We are men, we go down to the sea, even if only to have a gentlemenly contest of skill, but we do it with the full knowledge of all those before us that we take our lives into our hands when we do, as we take into our hands the lives of our brothers and trust our lives into their hands. This is what separates us from playing fucking bridge at a table, this is the essence of the commeraderie that sailors enjoy over other sports, our lives are in each others hands and this is serious shit and the stakes are as real as they get. It's special because it really is fucking dangerous, it's not a game, it's life in technicolor and 3D. when you forget that that, then you are in danger.
To be clear I am not suggesting that sailors should be expected to take stupid risks, nor am I suggesting that changes should not be made to make things safer for the sailor if it is clear what can be done to do so, but lets be clear, when a boat shits the bed in the middle of the bay and a yard sale ensues, it's really difficult to suggest or speculate with any manner of precision what the possible outcomes are. In F1 they could figure out that crash boxes that dissipated kinetic energy saved lives and so they changed the rules to ensure you could dissipate the energy of a crash to save the life of a driver. How do you determine how a boat might fold up after a cascading failure and in turn where exactly the crew might be during or after said event?

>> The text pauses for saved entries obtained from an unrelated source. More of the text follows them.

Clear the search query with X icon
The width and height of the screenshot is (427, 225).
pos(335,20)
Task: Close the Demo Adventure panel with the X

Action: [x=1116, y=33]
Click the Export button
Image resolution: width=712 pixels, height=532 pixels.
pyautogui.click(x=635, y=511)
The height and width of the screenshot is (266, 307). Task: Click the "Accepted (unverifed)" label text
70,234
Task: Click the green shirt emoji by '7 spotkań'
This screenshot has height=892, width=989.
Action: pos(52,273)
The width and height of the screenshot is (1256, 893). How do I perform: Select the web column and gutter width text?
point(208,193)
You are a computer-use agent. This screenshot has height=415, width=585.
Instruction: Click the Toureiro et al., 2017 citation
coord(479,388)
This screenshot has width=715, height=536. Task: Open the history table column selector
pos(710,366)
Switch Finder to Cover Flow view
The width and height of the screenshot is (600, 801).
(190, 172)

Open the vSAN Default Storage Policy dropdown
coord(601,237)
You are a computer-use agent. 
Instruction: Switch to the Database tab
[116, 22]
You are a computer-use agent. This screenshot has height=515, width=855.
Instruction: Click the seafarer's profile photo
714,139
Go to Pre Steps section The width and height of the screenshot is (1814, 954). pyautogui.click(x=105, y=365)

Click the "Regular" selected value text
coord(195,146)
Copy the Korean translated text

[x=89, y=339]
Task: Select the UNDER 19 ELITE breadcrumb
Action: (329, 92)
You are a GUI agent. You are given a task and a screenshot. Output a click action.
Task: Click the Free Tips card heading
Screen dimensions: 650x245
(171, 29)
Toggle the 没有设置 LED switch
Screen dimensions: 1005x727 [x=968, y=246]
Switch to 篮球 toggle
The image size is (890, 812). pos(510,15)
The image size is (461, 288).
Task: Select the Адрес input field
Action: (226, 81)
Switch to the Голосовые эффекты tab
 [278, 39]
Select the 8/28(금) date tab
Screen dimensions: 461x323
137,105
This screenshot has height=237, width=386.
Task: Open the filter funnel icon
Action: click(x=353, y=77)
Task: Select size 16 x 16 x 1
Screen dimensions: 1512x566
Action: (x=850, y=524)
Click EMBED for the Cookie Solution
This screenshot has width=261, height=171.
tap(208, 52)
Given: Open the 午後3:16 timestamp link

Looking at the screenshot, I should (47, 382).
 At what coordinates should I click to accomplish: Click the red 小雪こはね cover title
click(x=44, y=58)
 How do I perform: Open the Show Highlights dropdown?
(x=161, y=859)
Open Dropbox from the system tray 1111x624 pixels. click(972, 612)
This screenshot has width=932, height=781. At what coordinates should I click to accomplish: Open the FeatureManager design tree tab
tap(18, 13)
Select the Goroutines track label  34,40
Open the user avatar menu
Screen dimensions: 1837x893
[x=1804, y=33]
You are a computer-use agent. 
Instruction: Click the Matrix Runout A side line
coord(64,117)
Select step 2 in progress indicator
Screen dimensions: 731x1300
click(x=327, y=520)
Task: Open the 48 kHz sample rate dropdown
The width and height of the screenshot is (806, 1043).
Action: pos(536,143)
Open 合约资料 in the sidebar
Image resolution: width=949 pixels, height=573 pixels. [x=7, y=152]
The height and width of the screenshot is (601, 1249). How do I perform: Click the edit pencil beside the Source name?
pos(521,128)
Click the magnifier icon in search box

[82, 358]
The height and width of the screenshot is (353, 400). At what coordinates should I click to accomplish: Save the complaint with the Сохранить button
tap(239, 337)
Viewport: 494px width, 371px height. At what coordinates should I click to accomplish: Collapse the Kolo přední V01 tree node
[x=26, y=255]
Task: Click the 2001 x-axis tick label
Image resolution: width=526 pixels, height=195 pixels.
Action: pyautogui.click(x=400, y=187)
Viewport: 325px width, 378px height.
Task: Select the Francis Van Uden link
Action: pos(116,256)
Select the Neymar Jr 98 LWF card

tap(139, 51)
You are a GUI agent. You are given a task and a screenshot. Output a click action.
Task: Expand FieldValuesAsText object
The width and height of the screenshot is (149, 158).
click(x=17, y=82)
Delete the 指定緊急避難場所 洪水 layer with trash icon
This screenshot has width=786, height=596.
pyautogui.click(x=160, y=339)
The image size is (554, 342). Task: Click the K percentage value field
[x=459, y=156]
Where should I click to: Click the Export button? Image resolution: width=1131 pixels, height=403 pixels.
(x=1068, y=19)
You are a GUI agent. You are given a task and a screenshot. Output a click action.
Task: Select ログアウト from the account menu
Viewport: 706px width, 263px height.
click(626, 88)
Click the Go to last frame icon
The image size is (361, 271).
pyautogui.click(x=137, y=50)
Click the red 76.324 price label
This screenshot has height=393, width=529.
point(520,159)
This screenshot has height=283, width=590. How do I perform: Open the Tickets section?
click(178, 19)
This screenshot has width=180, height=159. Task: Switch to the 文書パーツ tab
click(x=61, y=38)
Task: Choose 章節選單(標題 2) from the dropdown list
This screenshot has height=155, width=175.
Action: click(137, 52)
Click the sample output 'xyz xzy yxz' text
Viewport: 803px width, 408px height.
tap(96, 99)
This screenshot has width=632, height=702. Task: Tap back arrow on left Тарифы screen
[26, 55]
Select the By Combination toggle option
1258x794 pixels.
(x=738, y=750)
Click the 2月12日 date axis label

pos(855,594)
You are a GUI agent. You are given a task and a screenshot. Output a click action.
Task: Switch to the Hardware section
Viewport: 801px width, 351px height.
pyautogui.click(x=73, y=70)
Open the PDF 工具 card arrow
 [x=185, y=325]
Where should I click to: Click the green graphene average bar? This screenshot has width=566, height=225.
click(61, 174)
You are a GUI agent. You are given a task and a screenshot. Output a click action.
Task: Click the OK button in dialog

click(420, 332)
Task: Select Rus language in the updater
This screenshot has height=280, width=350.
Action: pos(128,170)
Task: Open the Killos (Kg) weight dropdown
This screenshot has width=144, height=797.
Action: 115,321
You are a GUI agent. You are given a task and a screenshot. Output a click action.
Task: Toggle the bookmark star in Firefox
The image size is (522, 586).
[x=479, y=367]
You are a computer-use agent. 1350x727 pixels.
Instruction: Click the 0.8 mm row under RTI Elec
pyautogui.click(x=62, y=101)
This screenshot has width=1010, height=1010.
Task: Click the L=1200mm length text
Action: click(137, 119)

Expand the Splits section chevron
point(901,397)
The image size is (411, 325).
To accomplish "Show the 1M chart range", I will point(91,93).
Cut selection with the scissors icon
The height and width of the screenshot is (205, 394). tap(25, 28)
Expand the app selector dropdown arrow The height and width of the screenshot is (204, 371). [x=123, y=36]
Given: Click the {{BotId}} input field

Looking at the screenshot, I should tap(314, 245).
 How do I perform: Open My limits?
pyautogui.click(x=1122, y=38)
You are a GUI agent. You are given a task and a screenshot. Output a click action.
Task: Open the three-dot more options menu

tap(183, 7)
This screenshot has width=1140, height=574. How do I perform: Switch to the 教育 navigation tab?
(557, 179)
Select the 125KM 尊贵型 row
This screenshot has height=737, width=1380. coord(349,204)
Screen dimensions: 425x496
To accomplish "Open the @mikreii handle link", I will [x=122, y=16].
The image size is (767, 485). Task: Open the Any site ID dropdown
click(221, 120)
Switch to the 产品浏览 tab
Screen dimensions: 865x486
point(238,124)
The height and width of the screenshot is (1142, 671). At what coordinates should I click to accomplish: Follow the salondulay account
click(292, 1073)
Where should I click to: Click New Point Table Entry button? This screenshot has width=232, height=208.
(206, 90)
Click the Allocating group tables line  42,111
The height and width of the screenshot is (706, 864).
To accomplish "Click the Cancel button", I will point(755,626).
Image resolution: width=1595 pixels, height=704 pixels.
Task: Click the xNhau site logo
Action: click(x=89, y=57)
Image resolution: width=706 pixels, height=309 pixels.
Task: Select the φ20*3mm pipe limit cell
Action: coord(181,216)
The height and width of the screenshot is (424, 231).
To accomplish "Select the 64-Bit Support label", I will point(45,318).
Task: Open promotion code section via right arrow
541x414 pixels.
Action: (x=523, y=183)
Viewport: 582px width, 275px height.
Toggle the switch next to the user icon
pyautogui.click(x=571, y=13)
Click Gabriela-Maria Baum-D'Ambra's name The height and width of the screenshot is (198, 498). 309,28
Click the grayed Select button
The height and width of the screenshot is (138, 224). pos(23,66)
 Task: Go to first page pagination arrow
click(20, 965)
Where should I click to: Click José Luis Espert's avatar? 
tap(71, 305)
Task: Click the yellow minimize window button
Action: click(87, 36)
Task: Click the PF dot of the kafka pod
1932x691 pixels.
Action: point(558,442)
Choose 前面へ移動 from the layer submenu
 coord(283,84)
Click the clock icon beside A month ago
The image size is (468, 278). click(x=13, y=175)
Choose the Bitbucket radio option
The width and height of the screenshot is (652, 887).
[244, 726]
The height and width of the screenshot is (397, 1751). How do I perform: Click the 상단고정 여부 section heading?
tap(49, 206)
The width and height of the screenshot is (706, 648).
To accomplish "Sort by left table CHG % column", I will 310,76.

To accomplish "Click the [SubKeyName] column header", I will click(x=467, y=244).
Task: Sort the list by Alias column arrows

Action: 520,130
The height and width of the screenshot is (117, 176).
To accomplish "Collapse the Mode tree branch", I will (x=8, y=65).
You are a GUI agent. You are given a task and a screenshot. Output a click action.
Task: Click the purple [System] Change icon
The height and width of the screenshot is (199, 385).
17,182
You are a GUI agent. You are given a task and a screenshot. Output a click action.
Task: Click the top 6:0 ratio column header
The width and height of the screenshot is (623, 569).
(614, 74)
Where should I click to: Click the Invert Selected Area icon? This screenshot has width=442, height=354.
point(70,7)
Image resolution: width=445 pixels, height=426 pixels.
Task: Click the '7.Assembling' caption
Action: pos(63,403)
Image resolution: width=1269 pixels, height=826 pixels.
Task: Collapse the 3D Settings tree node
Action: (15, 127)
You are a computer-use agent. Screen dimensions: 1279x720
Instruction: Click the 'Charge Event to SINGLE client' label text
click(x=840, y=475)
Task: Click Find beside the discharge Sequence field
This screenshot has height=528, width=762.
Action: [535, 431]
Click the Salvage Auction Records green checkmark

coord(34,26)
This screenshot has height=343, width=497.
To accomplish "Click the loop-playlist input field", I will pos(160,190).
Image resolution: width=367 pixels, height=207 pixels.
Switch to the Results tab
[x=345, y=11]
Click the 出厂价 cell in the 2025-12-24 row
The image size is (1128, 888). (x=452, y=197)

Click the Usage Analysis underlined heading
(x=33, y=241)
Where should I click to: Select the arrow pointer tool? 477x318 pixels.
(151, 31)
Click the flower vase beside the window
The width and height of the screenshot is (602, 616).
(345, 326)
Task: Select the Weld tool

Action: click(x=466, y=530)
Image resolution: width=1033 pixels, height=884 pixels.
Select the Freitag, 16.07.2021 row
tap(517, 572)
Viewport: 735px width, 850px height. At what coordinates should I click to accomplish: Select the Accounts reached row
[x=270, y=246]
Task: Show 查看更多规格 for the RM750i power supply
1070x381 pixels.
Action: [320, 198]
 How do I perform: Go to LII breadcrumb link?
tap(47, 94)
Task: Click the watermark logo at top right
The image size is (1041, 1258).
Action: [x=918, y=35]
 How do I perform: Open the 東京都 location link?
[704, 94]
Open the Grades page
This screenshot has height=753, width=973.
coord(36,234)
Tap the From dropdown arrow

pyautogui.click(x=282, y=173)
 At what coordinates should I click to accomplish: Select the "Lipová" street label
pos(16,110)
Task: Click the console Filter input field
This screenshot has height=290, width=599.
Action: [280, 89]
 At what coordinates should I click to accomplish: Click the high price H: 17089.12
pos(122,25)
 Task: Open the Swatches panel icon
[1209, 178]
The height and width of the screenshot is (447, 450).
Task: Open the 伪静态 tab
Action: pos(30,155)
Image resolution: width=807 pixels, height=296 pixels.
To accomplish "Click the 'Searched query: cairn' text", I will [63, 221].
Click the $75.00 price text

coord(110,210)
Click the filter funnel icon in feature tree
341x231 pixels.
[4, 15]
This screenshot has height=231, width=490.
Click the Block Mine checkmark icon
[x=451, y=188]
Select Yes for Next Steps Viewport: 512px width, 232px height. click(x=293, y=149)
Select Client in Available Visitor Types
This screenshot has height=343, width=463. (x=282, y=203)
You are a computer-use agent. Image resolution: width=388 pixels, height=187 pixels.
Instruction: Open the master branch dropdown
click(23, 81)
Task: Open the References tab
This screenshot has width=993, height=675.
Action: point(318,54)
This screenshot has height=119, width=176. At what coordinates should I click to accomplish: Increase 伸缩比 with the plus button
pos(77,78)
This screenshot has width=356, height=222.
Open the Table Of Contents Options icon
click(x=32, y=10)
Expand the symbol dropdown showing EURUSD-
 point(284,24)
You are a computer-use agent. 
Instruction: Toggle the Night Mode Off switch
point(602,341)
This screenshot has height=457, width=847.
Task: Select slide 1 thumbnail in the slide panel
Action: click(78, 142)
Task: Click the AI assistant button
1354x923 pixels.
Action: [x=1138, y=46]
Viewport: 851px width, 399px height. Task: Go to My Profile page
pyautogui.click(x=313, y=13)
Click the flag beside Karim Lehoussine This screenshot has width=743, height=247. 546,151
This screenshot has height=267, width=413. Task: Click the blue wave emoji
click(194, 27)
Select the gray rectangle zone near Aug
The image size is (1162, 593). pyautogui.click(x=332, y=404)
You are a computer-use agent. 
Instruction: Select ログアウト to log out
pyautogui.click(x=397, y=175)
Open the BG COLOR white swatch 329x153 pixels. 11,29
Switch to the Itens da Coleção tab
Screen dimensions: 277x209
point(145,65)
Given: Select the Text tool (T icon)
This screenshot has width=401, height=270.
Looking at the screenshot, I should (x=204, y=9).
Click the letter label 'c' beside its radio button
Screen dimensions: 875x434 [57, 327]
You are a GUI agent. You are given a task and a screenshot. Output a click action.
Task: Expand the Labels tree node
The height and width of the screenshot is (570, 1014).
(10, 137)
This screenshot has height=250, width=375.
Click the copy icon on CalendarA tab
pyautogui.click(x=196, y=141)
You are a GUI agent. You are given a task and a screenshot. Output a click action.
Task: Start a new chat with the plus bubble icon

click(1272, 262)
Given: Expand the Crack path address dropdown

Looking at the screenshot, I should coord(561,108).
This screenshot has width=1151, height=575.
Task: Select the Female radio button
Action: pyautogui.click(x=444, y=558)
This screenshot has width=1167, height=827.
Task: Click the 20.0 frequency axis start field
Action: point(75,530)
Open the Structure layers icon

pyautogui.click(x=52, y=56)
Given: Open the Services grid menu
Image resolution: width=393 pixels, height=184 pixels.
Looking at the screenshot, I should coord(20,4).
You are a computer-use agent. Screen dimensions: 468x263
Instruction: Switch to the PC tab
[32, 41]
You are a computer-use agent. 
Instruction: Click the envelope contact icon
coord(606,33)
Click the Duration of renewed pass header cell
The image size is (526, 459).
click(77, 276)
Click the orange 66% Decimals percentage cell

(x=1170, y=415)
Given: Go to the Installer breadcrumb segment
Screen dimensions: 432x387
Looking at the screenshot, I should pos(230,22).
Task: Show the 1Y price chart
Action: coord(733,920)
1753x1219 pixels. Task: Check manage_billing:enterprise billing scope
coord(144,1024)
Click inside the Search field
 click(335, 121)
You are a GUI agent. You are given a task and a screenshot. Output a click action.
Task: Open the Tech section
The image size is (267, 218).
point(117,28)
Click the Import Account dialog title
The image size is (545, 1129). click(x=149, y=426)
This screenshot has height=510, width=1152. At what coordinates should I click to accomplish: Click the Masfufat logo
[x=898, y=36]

Some here cry about the inevitablity of a pitch pole, but by current accounts this accident was the result of a structural failure of the front beam which ended in a boat taco. Lowering the rig would not have changed for one second the performance imperative of saving weight and cutting it close on the main beam specifications. So OK, you can allow for some more carbon on main structural elements, but you all know you will end up chasing it all over the boat as teams try to eek out a performance gain here or there.
I would submit that its a fair bit easier to design a safe F1 than it is to design any boat as "safe", if only because in F1 you have one driver doing a very narrow set of activities in a fully enclosed cockpit, with a very predictable set of outcomes in crashes, repeated many many times. Do you want all the crew strapped into pods on either side of the boat? Well OK, great, you can build crash cages around them and make it safer in some regards, but more dangerous in others.
Bridge is looking better and better.
It is so early in all this that nobody even knows how these boats are most likely to kill people.
Whoever quit Oracle months ago due to safety concerns is starting to look pretty smart.